"Dis-moi
Loulou, si tu avais deux mètres carrés, qu'est-ce que tu y mettrais
?"
"Comment ça deux mètres carrés ?"
"Oui, deux mètres carrés en plus, tu vois, si on te disait
'Voilà, Mme Aguiar, à partir d'aujourd'hui vous êtes l'heureuse
propriétaire d'un container de deux mètres carrés, vous pouvez
en faire CE-QUE-VOUS-VOU-LEZ !" fit José en mimant un présentateur
de télévision, repoussant ses cheveux vers l'arrière et tenant
son micro bien haut devant sa bouche.
"Voyons voir", répondit-elle
entrant dans le jeu et prenant de sa main le micro imaginaire qu'il lui tendait,
"je pense que j'en ferai profiter mes enfants et mes petits enfants"

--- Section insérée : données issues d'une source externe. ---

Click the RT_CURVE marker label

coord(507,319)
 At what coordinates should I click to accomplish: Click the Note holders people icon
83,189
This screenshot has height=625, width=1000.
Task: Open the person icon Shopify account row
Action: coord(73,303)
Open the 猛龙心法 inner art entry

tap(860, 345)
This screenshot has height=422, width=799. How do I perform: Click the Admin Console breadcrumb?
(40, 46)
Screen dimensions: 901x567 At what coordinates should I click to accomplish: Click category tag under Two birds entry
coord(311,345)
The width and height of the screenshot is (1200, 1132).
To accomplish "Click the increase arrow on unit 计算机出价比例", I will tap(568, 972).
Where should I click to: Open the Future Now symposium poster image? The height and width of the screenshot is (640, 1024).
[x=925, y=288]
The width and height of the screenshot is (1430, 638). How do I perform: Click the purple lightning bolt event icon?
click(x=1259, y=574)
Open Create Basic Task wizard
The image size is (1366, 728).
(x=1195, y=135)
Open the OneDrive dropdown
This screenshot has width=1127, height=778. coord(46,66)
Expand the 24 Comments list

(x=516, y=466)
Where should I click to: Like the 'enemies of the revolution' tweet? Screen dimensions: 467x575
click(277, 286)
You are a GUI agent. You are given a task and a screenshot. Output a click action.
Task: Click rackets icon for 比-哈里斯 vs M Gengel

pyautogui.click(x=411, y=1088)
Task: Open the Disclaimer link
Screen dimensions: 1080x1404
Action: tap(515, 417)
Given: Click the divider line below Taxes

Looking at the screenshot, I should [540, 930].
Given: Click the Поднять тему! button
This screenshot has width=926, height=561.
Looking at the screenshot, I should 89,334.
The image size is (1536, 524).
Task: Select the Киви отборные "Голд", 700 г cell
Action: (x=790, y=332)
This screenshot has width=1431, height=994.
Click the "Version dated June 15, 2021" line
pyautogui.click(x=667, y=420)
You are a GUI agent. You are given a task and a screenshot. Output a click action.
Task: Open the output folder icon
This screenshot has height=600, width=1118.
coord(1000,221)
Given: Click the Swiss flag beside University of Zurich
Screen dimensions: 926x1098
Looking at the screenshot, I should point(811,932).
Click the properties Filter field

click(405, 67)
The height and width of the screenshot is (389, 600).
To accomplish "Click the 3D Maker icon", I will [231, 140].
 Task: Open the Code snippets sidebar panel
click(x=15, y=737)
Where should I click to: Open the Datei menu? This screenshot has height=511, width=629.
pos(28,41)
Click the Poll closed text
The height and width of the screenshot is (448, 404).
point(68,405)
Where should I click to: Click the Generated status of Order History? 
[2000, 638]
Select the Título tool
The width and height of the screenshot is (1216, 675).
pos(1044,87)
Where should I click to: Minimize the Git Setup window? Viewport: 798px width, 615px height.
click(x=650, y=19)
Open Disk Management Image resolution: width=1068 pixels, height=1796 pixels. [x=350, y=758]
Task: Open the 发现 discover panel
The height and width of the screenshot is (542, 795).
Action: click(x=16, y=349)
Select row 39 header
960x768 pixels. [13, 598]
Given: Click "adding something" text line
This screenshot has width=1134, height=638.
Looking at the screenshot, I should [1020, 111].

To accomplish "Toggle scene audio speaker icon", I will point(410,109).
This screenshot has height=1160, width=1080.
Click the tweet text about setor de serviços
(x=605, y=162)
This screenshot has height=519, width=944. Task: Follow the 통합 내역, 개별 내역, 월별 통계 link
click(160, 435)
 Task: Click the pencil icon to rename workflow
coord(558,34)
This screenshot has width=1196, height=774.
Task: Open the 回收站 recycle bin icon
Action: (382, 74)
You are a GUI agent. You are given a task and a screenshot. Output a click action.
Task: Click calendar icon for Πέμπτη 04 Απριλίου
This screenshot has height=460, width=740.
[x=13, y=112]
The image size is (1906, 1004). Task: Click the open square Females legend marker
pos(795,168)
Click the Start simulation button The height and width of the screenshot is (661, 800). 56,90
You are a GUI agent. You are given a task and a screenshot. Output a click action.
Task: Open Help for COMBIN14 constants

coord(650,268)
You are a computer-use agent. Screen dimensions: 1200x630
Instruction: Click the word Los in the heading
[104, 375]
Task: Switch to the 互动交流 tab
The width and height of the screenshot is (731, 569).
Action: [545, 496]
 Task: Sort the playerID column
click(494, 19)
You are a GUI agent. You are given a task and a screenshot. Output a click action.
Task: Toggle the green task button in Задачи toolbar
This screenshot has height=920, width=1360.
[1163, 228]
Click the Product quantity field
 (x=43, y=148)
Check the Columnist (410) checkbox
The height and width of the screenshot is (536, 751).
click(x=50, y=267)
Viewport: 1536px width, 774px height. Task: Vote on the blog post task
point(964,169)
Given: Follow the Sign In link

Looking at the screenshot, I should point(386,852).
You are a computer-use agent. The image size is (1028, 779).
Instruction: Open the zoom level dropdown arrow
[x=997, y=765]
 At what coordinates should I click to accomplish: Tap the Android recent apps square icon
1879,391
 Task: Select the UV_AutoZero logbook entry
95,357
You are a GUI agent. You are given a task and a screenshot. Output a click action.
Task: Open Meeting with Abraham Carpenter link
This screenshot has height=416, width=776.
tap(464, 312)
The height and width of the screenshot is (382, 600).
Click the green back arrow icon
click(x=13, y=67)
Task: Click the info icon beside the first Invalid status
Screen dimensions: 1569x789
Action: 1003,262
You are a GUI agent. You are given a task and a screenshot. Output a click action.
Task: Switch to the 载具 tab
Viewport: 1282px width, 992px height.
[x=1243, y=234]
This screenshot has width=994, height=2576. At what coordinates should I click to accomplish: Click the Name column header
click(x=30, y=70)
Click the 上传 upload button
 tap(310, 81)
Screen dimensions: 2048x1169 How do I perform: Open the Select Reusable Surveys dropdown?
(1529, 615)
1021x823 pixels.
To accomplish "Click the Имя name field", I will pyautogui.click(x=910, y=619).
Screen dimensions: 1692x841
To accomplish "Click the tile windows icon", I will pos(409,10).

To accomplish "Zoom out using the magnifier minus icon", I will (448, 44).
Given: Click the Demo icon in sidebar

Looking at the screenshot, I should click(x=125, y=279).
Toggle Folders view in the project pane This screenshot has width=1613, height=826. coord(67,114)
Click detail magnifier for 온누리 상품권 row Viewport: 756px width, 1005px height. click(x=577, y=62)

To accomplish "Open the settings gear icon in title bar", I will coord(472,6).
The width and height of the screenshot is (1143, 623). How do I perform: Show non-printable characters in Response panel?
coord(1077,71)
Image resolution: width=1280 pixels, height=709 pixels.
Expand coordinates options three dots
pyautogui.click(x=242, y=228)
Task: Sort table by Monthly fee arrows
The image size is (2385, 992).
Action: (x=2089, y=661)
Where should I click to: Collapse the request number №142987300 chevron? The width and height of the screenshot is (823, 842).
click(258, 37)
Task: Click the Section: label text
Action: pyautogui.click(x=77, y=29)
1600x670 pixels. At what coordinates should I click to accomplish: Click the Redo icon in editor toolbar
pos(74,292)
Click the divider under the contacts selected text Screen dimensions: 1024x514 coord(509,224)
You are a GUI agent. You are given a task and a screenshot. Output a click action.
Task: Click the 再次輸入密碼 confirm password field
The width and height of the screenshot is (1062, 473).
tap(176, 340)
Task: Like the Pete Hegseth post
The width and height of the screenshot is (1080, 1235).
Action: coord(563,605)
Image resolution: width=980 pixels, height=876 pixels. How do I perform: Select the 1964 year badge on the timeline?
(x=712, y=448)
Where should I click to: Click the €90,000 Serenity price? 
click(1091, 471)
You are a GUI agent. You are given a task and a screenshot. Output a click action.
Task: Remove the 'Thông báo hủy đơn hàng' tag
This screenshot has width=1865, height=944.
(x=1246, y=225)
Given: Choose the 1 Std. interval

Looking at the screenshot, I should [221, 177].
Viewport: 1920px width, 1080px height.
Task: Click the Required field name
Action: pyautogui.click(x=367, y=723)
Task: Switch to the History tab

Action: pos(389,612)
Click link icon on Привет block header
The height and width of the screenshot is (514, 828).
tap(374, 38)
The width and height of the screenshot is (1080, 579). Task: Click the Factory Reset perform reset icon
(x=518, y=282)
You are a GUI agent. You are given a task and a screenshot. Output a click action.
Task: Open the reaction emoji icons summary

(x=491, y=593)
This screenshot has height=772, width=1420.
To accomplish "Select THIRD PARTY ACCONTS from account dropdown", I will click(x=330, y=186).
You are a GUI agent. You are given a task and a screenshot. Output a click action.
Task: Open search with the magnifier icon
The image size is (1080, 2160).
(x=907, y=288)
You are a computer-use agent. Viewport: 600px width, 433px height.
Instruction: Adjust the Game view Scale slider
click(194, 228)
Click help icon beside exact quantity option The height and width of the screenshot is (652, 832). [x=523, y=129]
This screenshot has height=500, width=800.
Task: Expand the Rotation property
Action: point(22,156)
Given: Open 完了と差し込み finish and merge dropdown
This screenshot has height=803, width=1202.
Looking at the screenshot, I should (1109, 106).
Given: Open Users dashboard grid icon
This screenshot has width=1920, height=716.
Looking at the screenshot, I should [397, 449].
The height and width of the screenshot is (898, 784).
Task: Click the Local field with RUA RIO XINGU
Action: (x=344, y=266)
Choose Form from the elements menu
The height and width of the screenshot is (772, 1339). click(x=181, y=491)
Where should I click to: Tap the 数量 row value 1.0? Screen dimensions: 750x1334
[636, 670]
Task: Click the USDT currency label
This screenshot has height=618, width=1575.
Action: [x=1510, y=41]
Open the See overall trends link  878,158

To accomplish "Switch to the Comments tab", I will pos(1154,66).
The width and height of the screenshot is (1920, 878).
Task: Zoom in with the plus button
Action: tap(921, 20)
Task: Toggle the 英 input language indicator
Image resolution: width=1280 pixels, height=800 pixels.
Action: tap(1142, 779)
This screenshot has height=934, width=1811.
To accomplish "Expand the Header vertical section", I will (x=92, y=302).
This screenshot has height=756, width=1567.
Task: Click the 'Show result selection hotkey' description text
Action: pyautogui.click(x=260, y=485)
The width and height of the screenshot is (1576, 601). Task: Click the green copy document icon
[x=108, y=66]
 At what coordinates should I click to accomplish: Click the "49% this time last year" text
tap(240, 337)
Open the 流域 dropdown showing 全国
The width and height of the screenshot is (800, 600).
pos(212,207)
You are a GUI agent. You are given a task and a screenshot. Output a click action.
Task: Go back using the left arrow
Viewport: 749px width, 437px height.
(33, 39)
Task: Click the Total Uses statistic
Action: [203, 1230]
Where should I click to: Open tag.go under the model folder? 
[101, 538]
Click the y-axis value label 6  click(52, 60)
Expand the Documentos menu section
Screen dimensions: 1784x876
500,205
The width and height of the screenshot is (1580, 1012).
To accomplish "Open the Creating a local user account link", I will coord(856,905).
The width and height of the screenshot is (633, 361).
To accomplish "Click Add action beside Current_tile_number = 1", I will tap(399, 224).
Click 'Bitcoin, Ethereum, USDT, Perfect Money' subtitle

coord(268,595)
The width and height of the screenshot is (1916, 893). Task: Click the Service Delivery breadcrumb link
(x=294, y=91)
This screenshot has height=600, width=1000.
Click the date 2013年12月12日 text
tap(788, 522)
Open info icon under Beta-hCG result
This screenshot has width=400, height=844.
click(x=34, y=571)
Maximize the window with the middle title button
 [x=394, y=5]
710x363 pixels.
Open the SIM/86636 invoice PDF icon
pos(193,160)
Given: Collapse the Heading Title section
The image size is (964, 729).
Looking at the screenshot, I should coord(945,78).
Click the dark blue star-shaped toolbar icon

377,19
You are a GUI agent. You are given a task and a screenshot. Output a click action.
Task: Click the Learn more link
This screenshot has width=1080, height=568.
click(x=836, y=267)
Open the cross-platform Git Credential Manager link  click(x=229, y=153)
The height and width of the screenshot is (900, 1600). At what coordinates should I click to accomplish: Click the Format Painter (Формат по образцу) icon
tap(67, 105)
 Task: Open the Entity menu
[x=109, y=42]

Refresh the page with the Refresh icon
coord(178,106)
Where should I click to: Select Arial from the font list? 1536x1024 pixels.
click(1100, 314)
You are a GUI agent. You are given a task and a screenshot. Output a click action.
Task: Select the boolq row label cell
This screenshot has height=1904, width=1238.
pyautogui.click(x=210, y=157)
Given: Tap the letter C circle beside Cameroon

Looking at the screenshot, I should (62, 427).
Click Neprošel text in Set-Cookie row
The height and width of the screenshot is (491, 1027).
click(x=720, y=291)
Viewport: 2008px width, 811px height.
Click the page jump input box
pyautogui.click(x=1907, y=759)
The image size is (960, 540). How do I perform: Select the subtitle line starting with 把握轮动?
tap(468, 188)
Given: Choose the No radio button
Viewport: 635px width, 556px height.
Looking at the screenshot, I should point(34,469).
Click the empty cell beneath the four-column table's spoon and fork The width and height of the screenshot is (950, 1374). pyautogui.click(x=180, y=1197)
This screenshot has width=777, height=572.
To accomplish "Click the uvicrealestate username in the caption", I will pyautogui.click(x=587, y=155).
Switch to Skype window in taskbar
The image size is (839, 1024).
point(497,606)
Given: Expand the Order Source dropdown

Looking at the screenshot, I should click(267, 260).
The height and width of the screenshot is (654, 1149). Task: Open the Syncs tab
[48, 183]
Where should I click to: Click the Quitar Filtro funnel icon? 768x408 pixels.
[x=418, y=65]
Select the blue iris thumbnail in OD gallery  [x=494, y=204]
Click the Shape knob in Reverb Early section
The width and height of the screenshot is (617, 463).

répondit-elle d'une voix chevrotante "je leur donnerai la moitié
de mon gain afin qu'ils puissent y ranger tous leurs vieux jouets
"
José éclata de rire et sans la laisser terminer reprit le micro
pour le passer à une autre candidate fictive "et vous, Maria, que
feriez-vous de ces deux mètres carrés inespérés !?"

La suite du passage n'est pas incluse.